A study conducted last spring at Beth Israel Deaconess Medical Center, the same place that intoxicated undergrads end up on evenings where too much alcohol is consumed, said patients with Irritable Bowel Syndrome (IBS) felt better after taking sugar pills even if they knew they were taking a placebo.

The study was published in the Public Library of Science (PLoS) One journal in December. According to a Boston Globe article from Dec. 23, more placebo studies will ensue in July at Harvard Medical School regarding patients knowingly taking placebos but still feeling better.

Researchers are starting to test placebo use on highly anxiety related and psychological conditions, but where does it stop? Could a placebo potentially be used to “cure” the common cold?

In an episode of the ’90s sitcom “The Nanny,” Fran says, “[My mother] thinks taking an M&M with a glass of water is like taking a One-a-Day.”

Next time I have a headache, I may just pop an M&M and save myself the trip to CVS for Advil if that’s just what I would be prescribed anyway. If everything is all about the psychology behind feeling better, paying for a visit to the doctor’s office and the prescription to sugar seems silly.

But in a Boston Globe article published March 7, the author of the PLoS One journal article said that the notion of taking the trip to the doctor’s office could relax symptoms in conditions caused by high anxiety levels, like IBS. So, should I stop eating that apple a day to keep the doctor away, or go more often?

In the Globe article, a psychologist even agreed that many patients who are prescribed drugs like antidepressants do not benefit from the drugs themselves because half of the condition itself is related to anxiety in the first place, so if someone knows they’re going to feel better after taking a pill, they will.

Even better, Cosmopolitan magazine agrees that mind over matter can be a valid way to achieve happiness, but in reference to women depressed by single-orgasm sex rather than IBS patients.

In the article, titled, “How to have Multiple Orgasm Sex,” it says, “If you go into a hookup with limited expectations of your orgasm, you’ll actually cause your body to limit its pleasure responses.
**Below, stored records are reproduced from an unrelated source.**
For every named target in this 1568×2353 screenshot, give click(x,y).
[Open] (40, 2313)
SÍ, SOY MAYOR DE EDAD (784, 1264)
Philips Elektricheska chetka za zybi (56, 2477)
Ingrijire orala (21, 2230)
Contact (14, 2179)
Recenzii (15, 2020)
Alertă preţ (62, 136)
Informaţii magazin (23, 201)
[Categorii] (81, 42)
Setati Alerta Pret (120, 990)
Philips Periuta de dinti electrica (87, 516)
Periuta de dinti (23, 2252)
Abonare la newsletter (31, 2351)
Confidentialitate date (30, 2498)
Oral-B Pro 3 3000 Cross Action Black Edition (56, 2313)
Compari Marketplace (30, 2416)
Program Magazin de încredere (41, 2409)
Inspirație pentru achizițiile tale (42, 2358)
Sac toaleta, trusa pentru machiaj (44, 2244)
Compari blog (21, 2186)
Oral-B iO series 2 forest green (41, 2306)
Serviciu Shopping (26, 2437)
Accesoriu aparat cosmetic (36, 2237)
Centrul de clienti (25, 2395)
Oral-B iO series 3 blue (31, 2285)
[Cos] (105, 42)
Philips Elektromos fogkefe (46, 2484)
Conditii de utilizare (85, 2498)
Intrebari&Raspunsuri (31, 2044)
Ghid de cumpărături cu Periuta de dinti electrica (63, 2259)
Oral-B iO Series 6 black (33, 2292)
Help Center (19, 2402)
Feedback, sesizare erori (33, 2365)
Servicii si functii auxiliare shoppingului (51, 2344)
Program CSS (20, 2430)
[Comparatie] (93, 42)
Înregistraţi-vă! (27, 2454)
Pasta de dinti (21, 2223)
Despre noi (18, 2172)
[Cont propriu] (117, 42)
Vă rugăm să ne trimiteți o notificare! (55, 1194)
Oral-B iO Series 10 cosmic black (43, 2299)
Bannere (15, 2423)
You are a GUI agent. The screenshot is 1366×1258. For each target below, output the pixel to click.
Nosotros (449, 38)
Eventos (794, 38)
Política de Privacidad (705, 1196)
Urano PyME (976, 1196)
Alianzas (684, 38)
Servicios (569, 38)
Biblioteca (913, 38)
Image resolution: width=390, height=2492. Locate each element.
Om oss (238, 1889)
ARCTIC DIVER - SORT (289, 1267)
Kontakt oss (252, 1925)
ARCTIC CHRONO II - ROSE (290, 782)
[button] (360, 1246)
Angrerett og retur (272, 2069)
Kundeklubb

In other words, if you assume you can only come once during intercourse you will.”

Believing that a pill will make you feel better, or that you will have more than one orgasm, can psychologically make it happen, according to experts. That’s not to say that taking a sugar pill will work for any ailment, because it definitely will not. Just the ones that are highly caused by psychological factors to begin with.

I guess our parents weren’t completely off when they said we can achieve whatever we want if we put our minds to it.